VIJAYAWADA: Cashing in on the huge demand for meat of roosters, locally known as Kosa, that sustain injuries or die during the Sankranti cockfights, their prices have touched `5,000 to `7,000 per kg. Sankranti gamecocks are nurtured carefully with heavy diets throughout the year to help them gain immunity and power.
Enthusiasts of the ‘sport’ compete with one another to grab the flesh and enjoy the rooster’s meat, which has a unique taste.
According to cockfight competition rules, the owner of the rooster that wins a fight also owns the dead ‘competitor’. The owner auctions the dead rooster instantly. As soon as a gamecock is dead, all its feathers are removed, the bird is grilled and handed over to the one making the best bid. Kosas are free from fat has tremendous demand with people willing to part with an extra buck to get the flesh.
Incidentally, as a matter of an established tradition in some quarters, Kosa curries are served with pride to the newlywed sons-in-law during Sankranti.

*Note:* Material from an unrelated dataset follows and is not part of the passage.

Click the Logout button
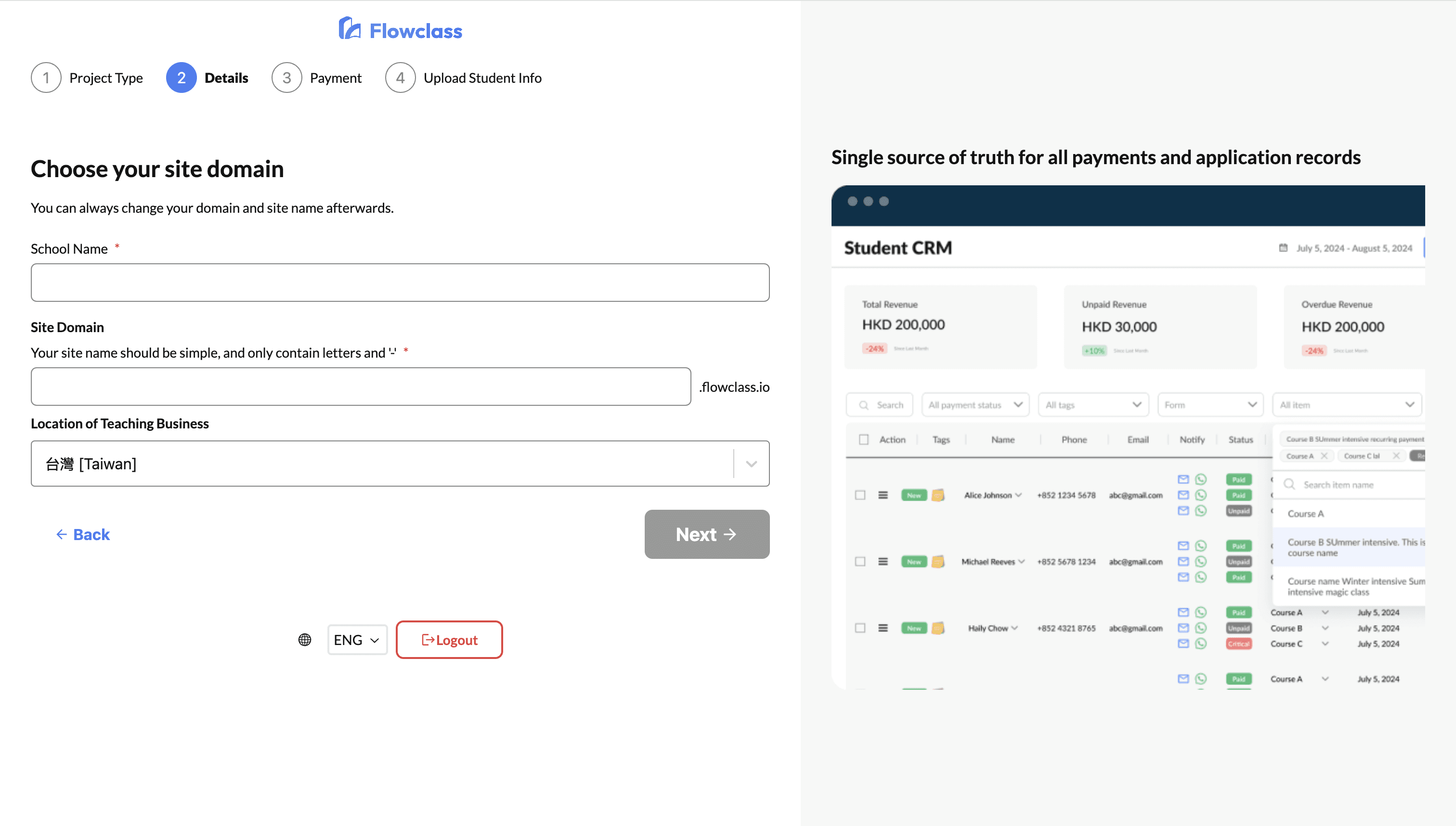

A rooster trainer, R. Venkatraju, said that roosters are fed with cashew, almonds, eggs, mutton and other high-power diets. He said that roosters undergo training in swimming and are made to perform other exercises to boost their stamina. He said that they are priced between `50,000 and `2 lakh depending on their robustness and fighting skills. He said that Kosa meat is luscious, which is the reason many are willing to pay higher prices and also for the fact that it is available only once in a year.
K. Venkateswara Rao, a fan of Kosa meat, said that a group of people like him went to arenas in Krishna, East and West Godavari districts and brought the flesh fresh off the block. He said that people who taste Kosa dishes would crave for it and do not mind the cost.